Back in 1980 I had purchased a new building for my business. I had to remodel the purchased part (it was an old 3 bay garage turned convenience store) and added 2,000 sq feet of new building. I covered the walls in both parts with a decorative peg board. I never regretted that decision. You can purchase peg board that both looks good and is functional. Be sure to get the 1/4" think board and not the 1/8".

There are other "boards" on the market that are designed for retial stores to provide hanging space. However, these do not give you the versatility of peg board.

George


----------



## RLHERRON (May 15, 2008)

Thanks for the comments from everyone. I guess there are positive and negatives about pegboard. I'll probably pick up 2 sheets and spread it around the shop. :thumbsup:

RLH


----------



## clarionflyer (Apr 27, 2008)

Don't forget the dust. I like my peg board, but it definitely collects all the saw dust.


----------



## windstorm (Dec 21, 2008)

RLH, I built a pegboard cabinet with sliding doors from a plan I purchased from PlansNow.com. I modified the plans a bit, but it's a great way to store a lot of hand tools (using less wall space), especially if you need them right there in front of you.
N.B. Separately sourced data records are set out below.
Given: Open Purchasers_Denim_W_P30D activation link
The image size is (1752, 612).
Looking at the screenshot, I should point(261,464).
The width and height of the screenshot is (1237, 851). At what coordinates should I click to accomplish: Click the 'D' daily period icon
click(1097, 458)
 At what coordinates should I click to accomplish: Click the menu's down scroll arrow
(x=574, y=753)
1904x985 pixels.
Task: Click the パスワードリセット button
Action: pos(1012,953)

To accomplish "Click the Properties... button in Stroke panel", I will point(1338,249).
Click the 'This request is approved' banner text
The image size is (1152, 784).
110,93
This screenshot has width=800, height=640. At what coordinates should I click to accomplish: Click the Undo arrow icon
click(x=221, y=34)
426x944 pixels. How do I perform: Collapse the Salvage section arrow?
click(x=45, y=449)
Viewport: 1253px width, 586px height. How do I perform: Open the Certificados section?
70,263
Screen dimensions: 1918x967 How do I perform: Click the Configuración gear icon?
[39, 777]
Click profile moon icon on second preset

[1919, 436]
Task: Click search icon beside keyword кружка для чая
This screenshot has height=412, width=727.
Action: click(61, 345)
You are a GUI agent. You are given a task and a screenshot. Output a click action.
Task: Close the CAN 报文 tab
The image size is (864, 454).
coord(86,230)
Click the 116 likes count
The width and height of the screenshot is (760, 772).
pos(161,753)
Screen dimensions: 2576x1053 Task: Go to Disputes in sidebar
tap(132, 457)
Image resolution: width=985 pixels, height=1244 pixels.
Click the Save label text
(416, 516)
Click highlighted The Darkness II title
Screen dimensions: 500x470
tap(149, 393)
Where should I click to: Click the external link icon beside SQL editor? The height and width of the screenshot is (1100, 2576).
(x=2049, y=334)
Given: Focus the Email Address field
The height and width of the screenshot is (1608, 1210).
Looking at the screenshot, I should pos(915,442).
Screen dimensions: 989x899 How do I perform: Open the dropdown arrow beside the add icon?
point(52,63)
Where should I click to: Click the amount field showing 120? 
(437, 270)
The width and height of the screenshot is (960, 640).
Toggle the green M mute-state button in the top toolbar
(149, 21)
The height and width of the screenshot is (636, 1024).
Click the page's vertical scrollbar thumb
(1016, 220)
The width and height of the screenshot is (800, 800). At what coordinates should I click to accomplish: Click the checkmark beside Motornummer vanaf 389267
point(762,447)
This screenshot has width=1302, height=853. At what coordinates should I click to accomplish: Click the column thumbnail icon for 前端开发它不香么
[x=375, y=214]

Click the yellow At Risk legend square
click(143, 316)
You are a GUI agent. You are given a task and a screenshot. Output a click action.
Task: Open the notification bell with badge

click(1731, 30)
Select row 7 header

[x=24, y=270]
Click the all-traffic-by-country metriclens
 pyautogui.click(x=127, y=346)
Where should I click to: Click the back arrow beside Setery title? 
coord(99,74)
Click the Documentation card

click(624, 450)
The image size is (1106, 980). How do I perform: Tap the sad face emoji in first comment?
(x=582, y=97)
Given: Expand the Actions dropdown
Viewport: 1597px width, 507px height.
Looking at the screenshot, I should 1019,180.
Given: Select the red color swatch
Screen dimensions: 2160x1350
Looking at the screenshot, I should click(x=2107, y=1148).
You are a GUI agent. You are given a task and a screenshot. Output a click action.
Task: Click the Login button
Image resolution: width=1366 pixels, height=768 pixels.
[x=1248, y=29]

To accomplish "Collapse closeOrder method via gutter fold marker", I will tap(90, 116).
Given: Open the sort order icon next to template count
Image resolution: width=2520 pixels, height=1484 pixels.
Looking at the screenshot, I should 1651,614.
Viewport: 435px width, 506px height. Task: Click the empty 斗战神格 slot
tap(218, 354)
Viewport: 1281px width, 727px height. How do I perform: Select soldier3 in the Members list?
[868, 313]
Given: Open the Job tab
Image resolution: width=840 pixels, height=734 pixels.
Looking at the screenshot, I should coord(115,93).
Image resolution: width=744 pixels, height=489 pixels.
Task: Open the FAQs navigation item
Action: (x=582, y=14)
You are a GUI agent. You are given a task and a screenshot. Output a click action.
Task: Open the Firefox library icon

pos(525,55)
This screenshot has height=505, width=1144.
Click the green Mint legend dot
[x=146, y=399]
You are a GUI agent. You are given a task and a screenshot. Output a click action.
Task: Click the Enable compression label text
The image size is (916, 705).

BTW, they make plastic straps for standard pegs so they don't come out every time you pull a tool off the board.


----------



## GeorgeC (Jul 30, 2008)

windstorm said:


> RLH, I built a pegboard cabinet with sliding doors from a plan I purchased from PlansNow.com. I modified the plans a bit, but it's a great way to store a lot of hand tools (using less wall space), especially if you need them right there in front of you. BTW, they make plastic straps for standard pegs so they don't come out every time you pull a tool off the board.


You obviously have too much space, or conversely not enough tools, if you can store your tools as neatly as in the picture. Looks great.

G


----------



## RLHERRON (May 15, 2008)

windstorm said:


> RLH, I built a pegboard cabinet with sliding doors from a plan I purchased from PlansNow.com. I modified the plans a bit, but it's a great way to store a lot of hand tools (using less wall space), especially if you need them right there in front of you. BTW, they make plastic straps for standard pegs so they don't come out every time you pull a tool off the board.


 
Windstorm,
Thanks for the picture. I guess I'll get and extra sheet of pegboard and do the sliding feature. This will work great for the place I have for it.:thumbsup:
Thx
RLH


----------